On Idleness
“Idle hands are the devil’s hands”
Growing up in Texas, summer remains such a bittersweet time. I always looked forward to being off from school, grinding my favorite video games, riding my bike with friends from the neighborhood, or buying ice cream in the shape of SpongeBob or Bugs Bunny from the truck that’d stroll by at sunset. As a teenager, I would still be grinding my video games, I would randomly go to the movie theater with different friends, or I would grill with one or two friends. On the flipside, I also dreaded those days when temperatures hit 90-100 degrees Fahrenheit (approximately 32-38 degrees Celsius). I felt the heat beat me to the ground and my mental health took a toll.
I remember talking to a classmate of mine one day, a few weeks before the end of the school year, and she had all these plans scheduled for the entire summer. She was going to practice softball on specific days and times, planned specific vacations her parents had scheduled, scheduled a visit with some extended family members for some days, and would participate in some other extra curricular activities for clubs/organizations. The list went on and on. Most of it involved things related to school or sports.
I contemplated for a bit before saying, “That’s a lot of stuff to have scheduled. Do you ever plan to just do nothing or do… whatever?” She replied to me, “I rather keep myself busy with a schedule. Idle hands are the devil’s hands.” Those words just stuck with me, and I have revisited that idiom under new light at different stages of my life.
As a mental health professional, I often have people tell me nighttime is the worst time of the day because that is when when they get racing thoughts, engage in catastrophic thinking, feel anxious, their fears intensify, they cry, fall back to bad habits, or doom-scroll. This is the case across many disorders, not just anxiety ones, and the reason for it is not at all accidental. When there is less external noise, it feels like your mind turns up its volume. The thoughts are there during the day, but they are less loud because you are focused on the activities.
“Living life in the fast lane” used to be something someone did for a while before settling into a quieter, comfortable lifestyle, but lately it feels as if we are all stuck with our engines over-revved chasing something unattainable. We are uncomfortable with idleness, silence, and we search for comfort from quick, short bursts of dopamine hits in the form of strong emotions. Social media has become a common dealer of dopamine. We cannot sit still with our thoughts, and the longer we go without facing them, the harder it becomes to sit with them.

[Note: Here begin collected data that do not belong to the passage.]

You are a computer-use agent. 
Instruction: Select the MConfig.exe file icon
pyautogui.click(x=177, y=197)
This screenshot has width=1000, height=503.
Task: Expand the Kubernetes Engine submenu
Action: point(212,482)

We are uncomfortable with idleness, silence, and we search for comfort from quick, short bursts of dopamine hits in the form of strong emotions.

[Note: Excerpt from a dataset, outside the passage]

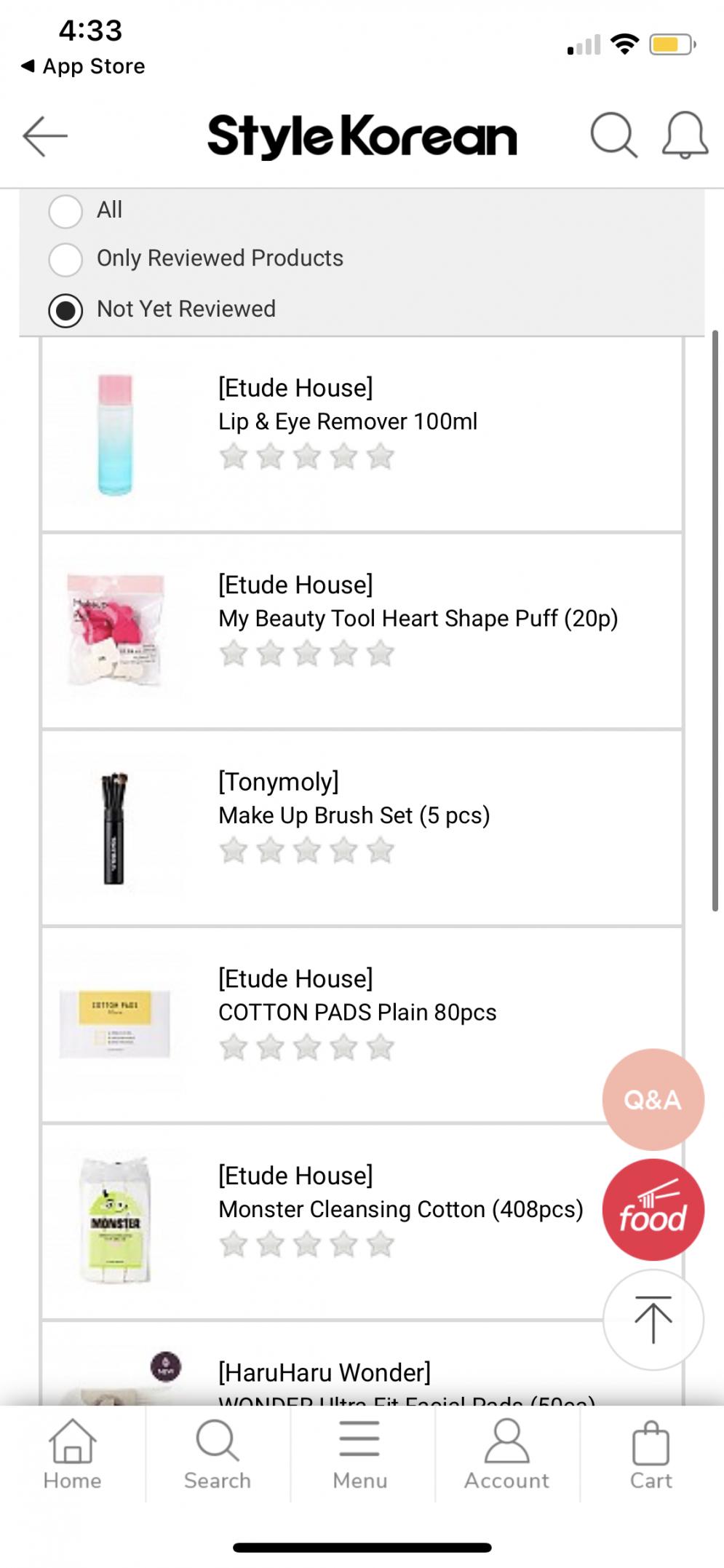Open the red food floating icon
The width and height of the screenshot is (724, 1568).
click(x=653, y=1210)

Idleness leads to boredom and boredom leads to the processing of thoughts and emotions. When bored, your brain defaults into analyzing and archiving thoughts and memories. For those that grew up with technology in the time of hard drives, as opposed to the newer, instant solid state drives, I like to compare this to disk defragmentation. Disk defragmentation is (or was?) a process in which scattered pieces of information on the old drives would be moved to be contiguous. We would do this periodically to maintain the drives because it reduced their wear and improved load times. A lot of processes just felt smooth afterward. Boredom and idleness are the human brain’s equivalent of disk defragmentation.
As technology has evolved, so has our perception of time and its perception. In a culture where pausing feels like the difference between staying relevant and being forgotten, one can easily fall into the trap of the rat race.

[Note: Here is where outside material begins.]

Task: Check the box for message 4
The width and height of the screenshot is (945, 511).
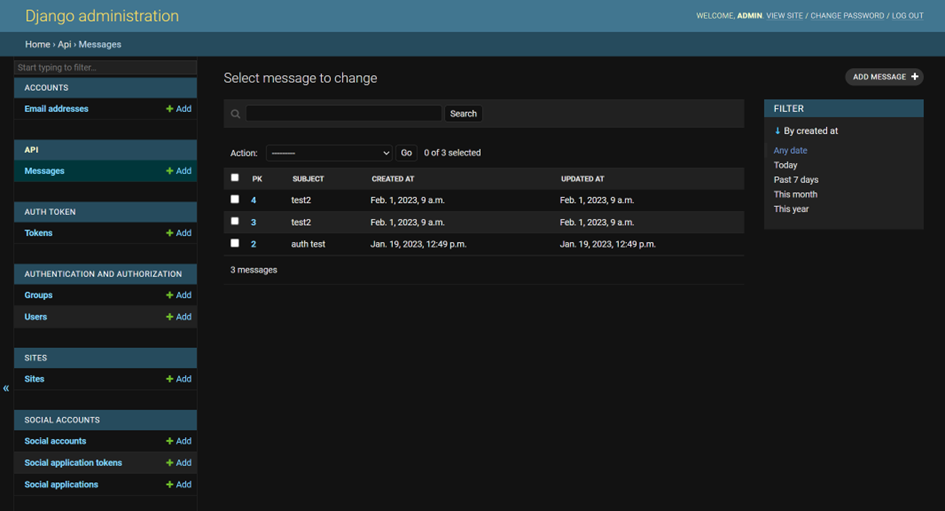Action: click(x=235, y=200)
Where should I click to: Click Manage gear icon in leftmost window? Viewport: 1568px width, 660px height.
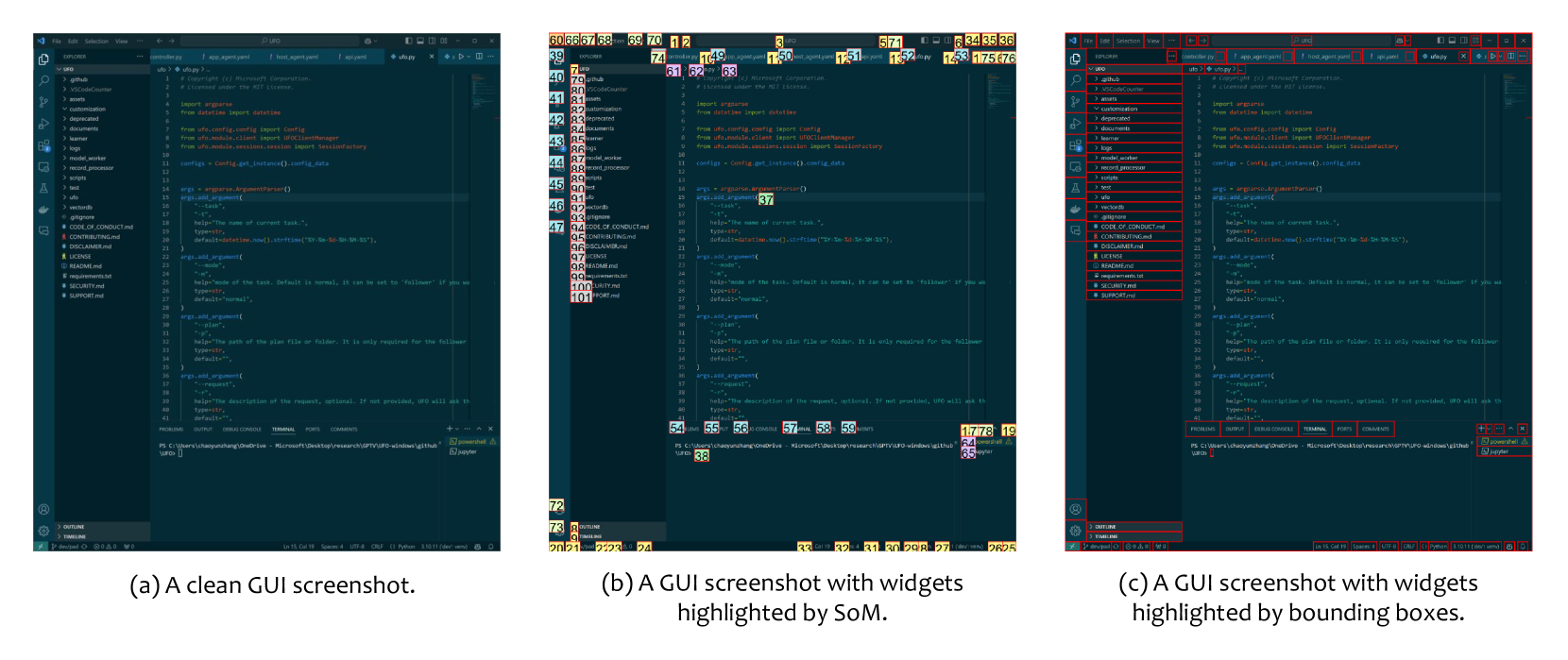pos(43,531)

Breaking this pattern is not as hard as it seems. Make space for idleness. Sit in silence. Practice meditation. Schedule times or days without technology and/or social media. Spend time with others without expecting anything. Stop trying to fill your schedule down to the minute thinking that will make you successful, and just be present in the moment. Stop thinking of time as money. Time is more precious than money.